(Stored items)
════════════════

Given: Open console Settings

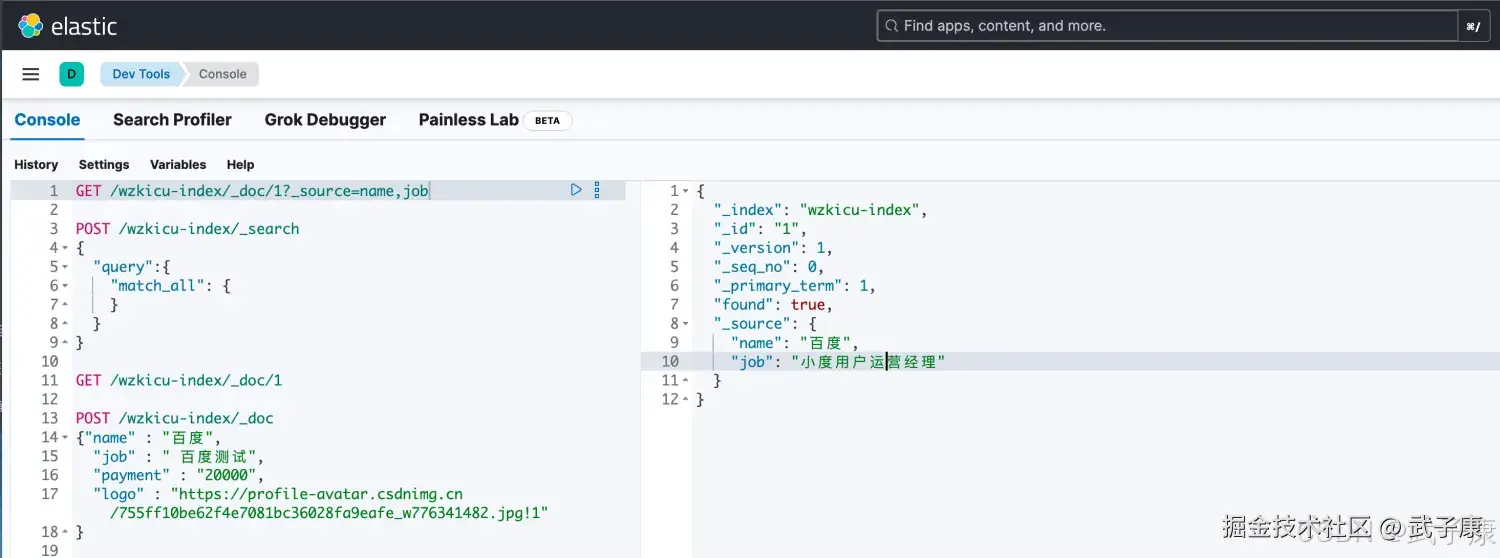Looking at the screenshot, I should (104, 165).
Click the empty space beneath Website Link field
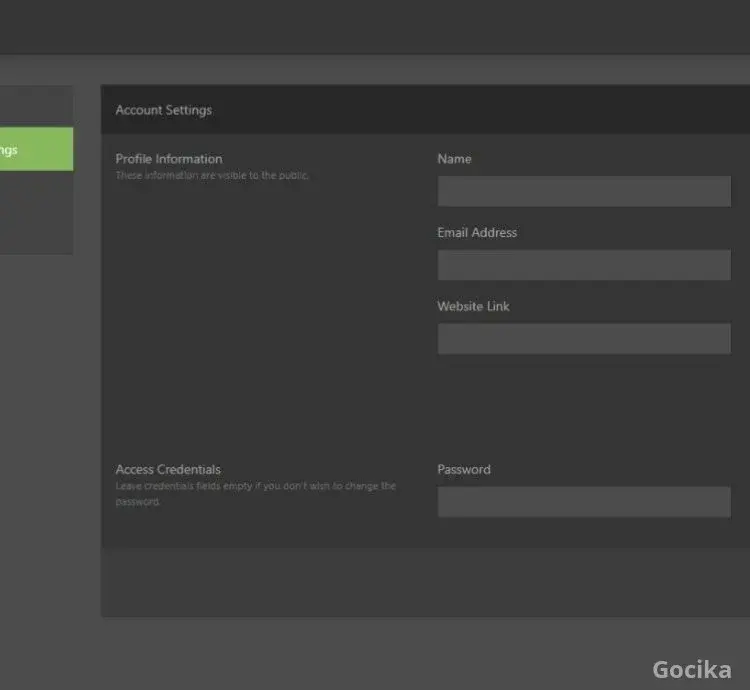 (584, 405)
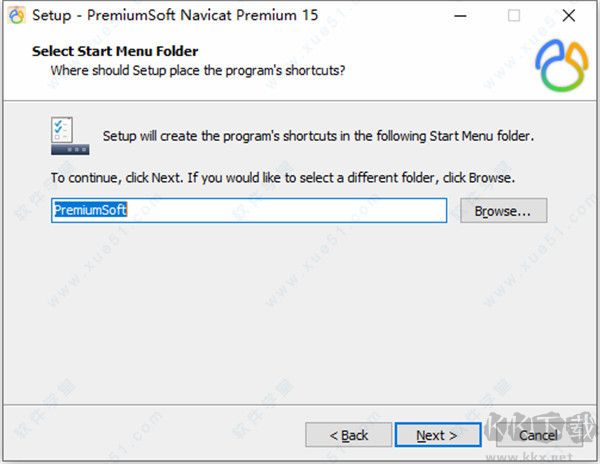Image resolution: width=600 pixels, height=464 pixels.
Task: Click the disabled maximize window button
Action: (514, 16)
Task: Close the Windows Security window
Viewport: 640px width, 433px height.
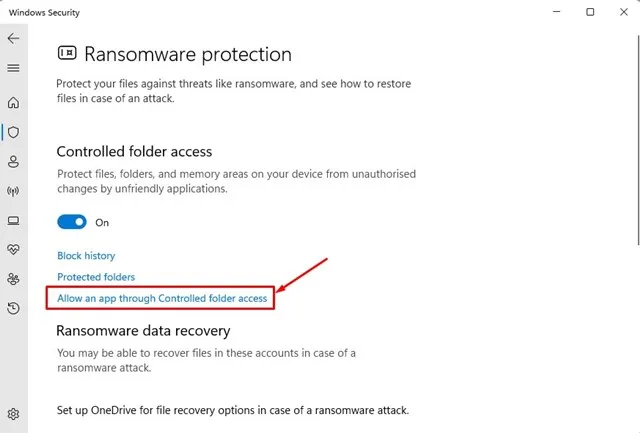Action: 624,12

════════════════

Pictures excluded, repeat the records exactly from their opening line through the line containing "Task: Close the Windows Security window".

# Output of the task:
Given: Open console Settings

Looking at the screenshot, I should (104, 165).
Click the empty space beneath Website Link field
 (584, 405)
Image resolution: width=600 pixels, height=464 pixels.
Task: Click the disabled maximize window button
Action: (514, 16)
Task: Close the Windows Security window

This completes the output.